I. Original Works. Wilson initially published most of his work in Philosophical Transactions of the Royal Society; some of these papers have been reprinted, and are included here. See An Essay Towards an Explication of the Phaenomena of Electricity, Deduced From the Aether of Sir Isaac Newton (London, 1746); A Treatise on Electricity (London, 1750); Observations on a Series of Electrical Experiments (London, 1756), written with Benjamin Hoadly: A Letter to Mr. Apinus on the Electricity of Tourmaline, With Observations on Mr. Aepinus’s Work on the Same Subject (London, 1764) A Letter to the Marquess of Rockingham, With Some Observations on the Effects of Lightning (London, 1765); Observations Upon Lightning, and the Method of Securing Buildings From Its Effects, in a Letter, by B. Wilson and Others (London, 1773); Further Observations Upon Lightning, Together With Some Experiments (London, 1774); A Series of Experiments on the Subject of Phosphori, and Their Prismatic Colours: in Which Are Discovered, Some New Properties of Light (London, 1775; 2nd ed., 1776); A Letter, From F. Beccaria to Mr. Wilson, Concerning the Light Exhibited in the Dark by the Bologna Phosphorus, Made According to Mr. Canton’s Method, and Illuminated Through Coloured Glasses, printed with To the Reverend Father Beccaria, Professor of Natural Philosophy at Turin, B. Wilson London 23 September 1776 (n.p., n.d.); An Account of Experiments Made at the Pantheon, On the Nature and Use of Conductors: to Which Are Added, Some New Experiments With the Leyden Phial (London, 1778; 2nd ed., 1788): A Letter To Mr. Eider, Professor of Philosophy, and Member of the Imperial Academy of Sciences at Petersbourg, . . . (London, 1779): and A Short Vieiv of Electricity (London, 1780).

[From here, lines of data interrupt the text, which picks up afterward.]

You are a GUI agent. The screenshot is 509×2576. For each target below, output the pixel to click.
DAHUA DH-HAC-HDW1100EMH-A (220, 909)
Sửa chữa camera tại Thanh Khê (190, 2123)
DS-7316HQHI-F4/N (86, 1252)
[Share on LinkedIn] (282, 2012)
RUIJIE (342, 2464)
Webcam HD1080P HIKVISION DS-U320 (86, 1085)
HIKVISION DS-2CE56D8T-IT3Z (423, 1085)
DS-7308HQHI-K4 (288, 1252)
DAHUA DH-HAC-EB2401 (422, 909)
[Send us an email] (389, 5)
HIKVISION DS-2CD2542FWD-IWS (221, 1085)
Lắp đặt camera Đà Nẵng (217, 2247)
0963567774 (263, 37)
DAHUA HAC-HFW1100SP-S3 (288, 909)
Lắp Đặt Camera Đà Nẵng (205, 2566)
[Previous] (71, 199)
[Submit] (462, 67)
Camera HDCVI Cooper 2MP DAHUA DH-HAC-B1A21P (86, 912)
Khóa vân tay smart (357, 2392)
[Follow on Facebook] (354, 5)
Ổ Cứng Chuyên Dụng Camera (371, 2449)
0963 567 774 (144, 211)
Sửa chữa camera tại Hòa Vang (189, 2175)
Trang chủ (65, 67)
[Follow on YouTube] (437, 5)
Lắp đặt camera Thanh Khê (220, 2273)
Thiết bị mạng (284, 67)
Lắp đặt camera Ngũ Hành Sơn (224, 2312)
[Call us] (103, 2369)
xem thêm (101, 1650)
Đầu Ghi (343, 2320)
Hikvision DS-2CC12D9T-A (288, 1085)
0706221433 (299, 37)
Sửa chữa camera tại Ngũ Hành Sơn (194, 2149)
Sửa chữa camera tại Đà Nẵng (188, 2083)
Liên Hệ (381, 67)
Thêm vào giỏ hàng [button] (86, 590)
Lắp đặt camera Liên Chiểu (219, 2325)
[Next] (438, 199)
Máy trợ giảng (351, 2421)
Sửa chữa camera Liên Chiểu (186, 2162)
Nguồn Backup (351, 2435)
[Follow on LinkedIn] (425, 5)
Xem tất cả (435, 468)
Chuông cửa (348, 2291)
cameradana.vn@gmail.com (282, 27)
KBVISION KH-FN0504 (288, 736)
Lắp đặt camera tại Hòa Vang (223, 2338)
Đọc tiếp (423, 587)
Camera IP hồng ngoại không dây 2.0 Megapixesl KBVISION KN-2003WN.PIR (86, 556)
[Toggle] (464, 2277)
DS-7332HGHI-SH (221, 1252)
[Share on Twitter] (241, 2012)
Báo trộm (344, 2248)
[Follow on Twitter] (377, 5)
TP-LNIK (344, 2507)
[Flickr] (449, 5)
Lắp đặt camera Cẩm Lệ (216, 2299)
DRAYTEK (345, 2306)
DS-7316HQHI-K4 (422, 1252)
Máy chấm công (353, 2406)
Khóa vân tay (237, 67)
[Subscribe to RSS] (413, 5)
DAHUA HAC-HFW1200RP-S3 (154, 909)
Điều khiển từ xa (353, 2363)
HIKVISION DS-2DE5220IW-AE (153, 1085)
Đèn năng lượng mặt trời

There is a typescript copy of Wilson’s Memoirs on deposit at the National Portrait Gallery, London. These Memoirs Wilson never intended for publication, but they were drawn on by H. Randolph (see below). A volume of letters to and papers of Wilson is in the British Museum, Add. MS.30094.

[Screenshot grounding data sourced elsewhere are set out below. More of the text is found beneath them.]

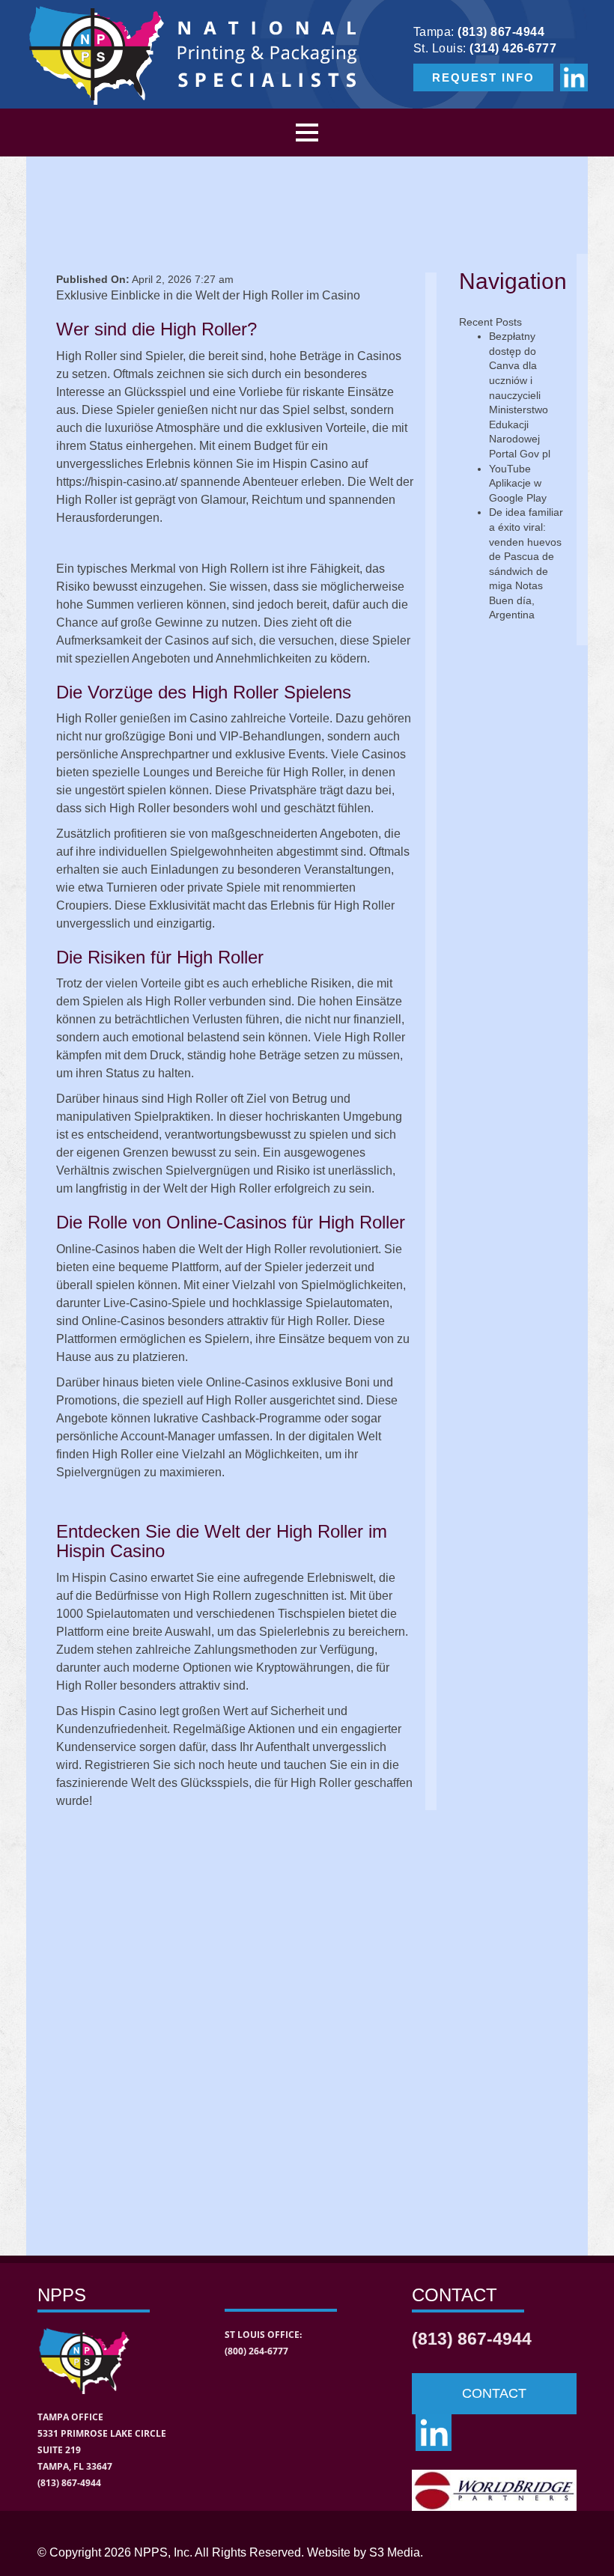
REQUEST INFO (483, 77)
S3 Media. (396, 2552)
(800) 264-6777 (256, 2351)
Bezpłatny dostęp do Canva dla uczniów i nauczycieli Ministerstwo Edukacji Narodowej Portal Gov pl (519, 395)
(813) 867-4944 (501, 31)
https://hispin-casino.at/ (116, 481)
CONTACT (494, 2393)
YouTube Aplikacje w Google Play (518, 483)
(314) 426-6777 (512, 48)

II. Secondary Literature. See Herbert Randolph, The Life of Sir Robert Wilson (London, 1862); G. J. Symons, ed., Lightning Rod Conference. Report of the Delegates . . . (London, 1882); G. L’E. Turner, “A Portrait of James Short, F.R.S., Attributable to Benjamin Wilson, F.R.S.,” in Notes and Records of the Royal Society of London,22 (1967), 105–112. For an account of Wilson’s theory of electricity, and for a contemporary criticism, see R. W. Home, “Some Manuscripts on Electrical and Other Subjects Attributed to Thomas Bayes, F.R.S.,” Notes and Records of the Royal Society,29 , no.1 (October 1974), 81–90 (especially pp.84–87).